[Work task] Somewhere below are a line with "This screenshot has height=597, width=868." and a later line with "Given: Skip back with the rewind button". Output exactly those lines and all lines between them.

[Input]
________________________________________
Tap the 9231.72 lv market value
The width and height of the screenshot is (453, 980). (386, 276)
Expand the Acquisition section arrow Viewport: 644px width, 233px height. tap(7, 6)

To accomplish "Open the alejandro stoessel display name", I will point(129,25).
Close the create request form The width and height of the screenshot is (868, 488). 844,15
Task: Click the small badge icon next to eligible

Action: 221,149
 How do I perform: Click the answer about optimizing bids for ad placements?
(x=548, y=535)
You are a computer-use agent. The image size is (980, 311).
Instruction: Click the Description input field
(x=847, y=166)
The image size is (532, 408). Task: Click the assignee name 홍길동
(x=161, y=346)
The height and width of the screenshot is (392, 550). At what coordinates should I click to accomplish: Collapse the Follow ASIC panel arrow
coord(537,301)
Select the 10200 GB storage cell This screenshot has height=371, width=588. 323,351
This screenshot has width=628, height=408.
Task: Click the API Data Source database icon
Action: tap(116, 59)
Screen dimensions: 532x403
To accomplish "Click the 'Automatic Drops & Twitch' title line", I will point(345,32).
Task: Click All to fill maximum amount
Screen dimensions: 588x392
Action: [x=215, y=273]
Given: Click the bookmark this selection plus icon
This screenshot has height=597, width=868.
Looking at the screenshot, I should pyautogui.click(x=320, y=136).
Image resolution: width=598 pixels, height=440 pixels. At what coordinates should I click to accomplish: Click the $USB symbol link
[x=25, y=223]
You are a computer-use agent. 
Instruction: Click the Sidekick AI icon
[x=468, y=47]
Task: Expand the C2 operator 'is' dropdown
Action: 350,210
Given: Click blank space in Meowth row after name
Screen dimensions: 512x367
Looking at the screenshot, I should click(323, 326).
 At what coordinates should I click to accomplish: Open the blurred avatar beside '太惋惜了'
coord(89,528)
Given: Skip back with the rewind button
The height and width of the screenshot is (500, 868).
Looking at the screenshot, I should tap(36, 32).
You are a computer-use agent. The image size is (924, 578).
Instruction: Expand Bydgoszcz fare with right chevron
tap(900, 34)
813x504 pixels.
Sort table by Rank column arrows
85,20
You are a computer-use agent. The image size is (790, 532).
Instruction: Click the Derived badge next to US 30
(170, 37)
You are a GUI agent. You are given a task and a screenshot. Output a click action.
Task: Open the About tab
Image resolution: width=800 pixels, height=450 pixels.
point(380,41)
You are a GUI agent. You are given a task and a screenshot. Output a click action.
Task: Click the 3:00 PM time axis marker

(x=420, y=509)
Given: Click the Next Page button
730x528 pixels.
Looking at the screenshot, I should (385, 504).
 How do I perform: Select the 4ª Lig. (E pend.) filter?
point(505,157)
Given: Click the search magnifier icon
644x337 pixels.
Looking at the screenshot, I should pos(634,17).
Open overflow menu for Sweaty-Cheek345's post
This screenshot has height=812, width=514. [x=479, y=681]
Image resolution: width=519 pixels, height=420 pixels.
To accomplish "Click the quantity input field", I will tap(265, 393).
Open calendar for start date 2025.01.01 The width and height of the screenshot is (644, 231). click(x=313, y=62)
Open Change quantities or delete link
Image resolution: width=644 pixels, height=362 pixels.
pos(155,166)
________________________________________
[Your response]
This screenshot has height=597, width=868.
Looking at the screenshot, I should pyautogui.click(x=320, y=136).
Image resolution: width=598 pixels, height=440 pixels. At what coordinates should I click to accomplish: Click the $USB symbol link
[x=25, y=223]
You are a computer-use agent. 
Instruction: Click the Sidekick AI icon
[x=468, y=47]
Task: Expand the C2 operator 'is' dropdown
Action: 350,210
Given: Click blank space in Meowth row after name
Screen dimensions: 512x367
Looking at the screenshot, I should click(323, 326).
 At what coordinates should I click to accomplish: Open the blurred avatar beside '太惋惜了'
coord(89,528)
Given: Skip back with the rewind button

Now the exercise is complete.